Dune looks extremely film-like on Arrow Video’s 4K release, which boasts excellent grain distribution and careful color balance. The interiors show off the fine detail of the set design and matte paintings, while scenes out on the surface of the vast, sunbaked deserts of Arrakis impressively capture a wide range of yellows and tans. Detail is consistently strong, sometimes uncomfortably so, as when you can see the nuances of oozing and crusted-over pus leaking from Baron Harkonnen’s suppurating boils. The disc includes the original stereo and a 5.1 surround remix, and both sound superb. The 5.1 mix adds more separation to the elements, but the stereo track is incredibly robust, with deep bass levels and exceptional clarity even when sound effects and Toto’s music are booming on the soundtrack during dialogue-heavy scenes. Arrow’s disc defaults to the stereo, and the track is so rich that there’s little reason even with a solid home-theater setup to swap it out for the remix.

Extras

Arrow has stuffed their limited edition release of Dune with a boatload of extras, some new and some sourced from prior home-video releases. The 4K disc includes two new commentary tracks, one by film historian Paul M. Sammon and one by Projection Booth podcaster Mike White. Both Sammon and White stick up for the maligned film, arguing that David Lynch did a fine job bringing an unfilmable novel to the screen. There are also archival documentaries and featurettes that look back on Dune and interview the cast and crew (Lynch, though, is conspicuously absent) and offer candid, if appreciative thoughts about the project.

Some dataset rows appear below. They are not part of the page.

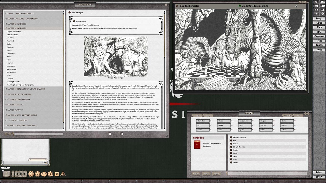
Task: Click the Create PC button
Action: [x=288, y=115]

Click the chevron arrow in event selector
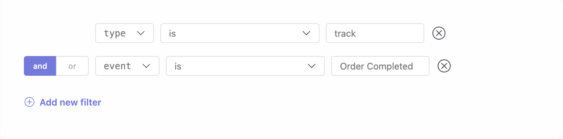coord(146,66)
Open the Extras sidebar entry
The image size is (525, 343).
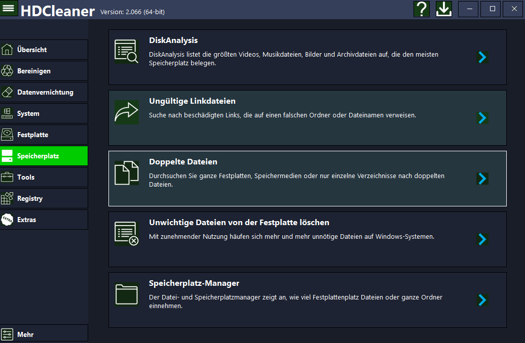44,220
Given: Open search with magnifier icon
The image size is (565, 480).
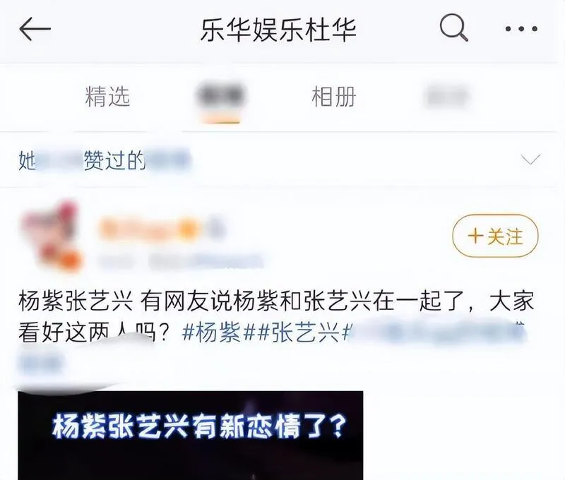Looking at the screenshot, I should click(453, 28).
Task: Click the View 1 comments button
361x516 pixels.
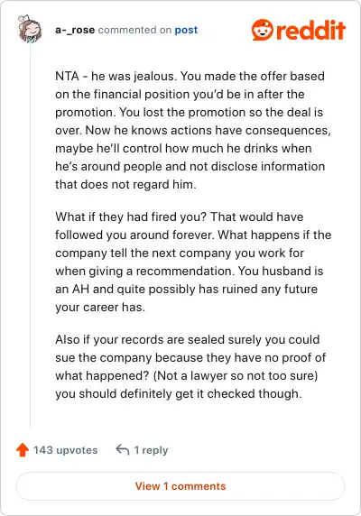Action: pyautogui.click(x=181, y=486)
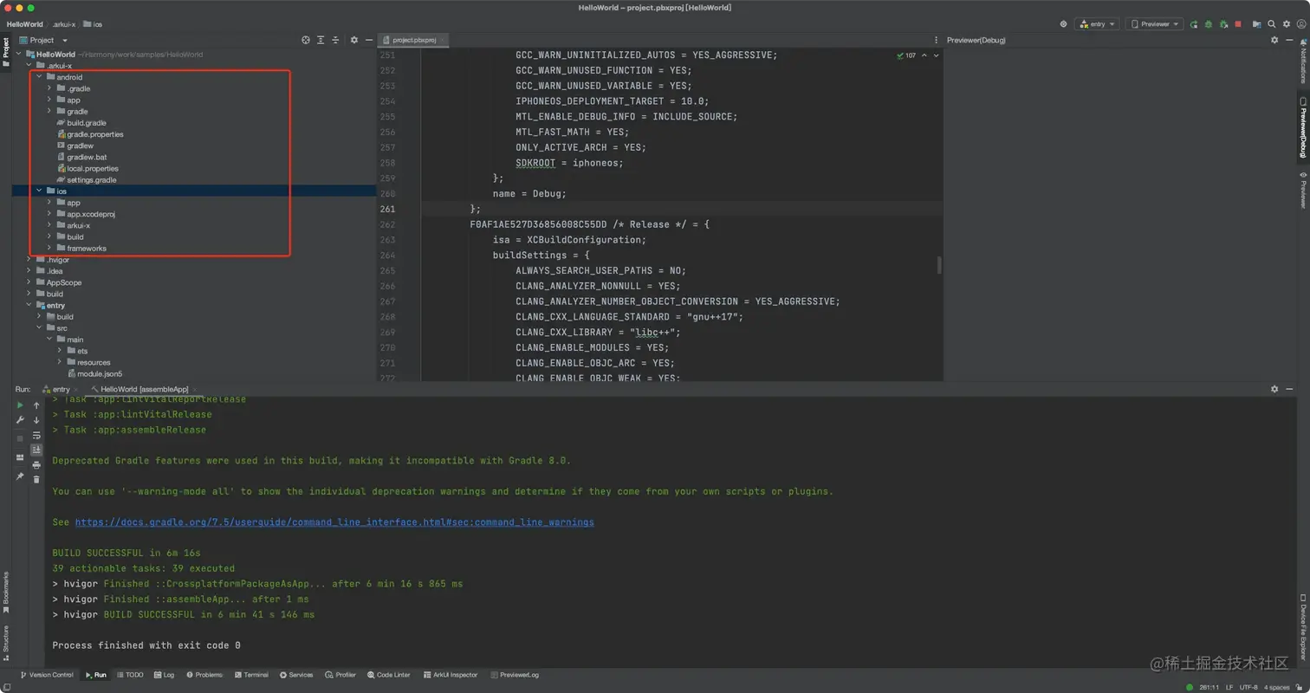Switch to the Terminal tool window tab
This screenshot has width=1310, height=693.
[250, 675]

A second Blu-ray disc includes Beyond Imagination, a new documentary devoted to the hilariously doomed project to craft merchandise and toys for the film, as well as a brief examination of Toto’s score. A handful of new and old interviews round out the bonus disc, each segment focusing on crew members well below the line, such as makeup artists and production coordinators. There’s also a hefty booklet containing essays by critics Andrew Nette, Christian McCrea, and Charlie Brigden, as well as licensed archival interviews with sound designer Alan Spier and excerpts from Lynch on Lynch.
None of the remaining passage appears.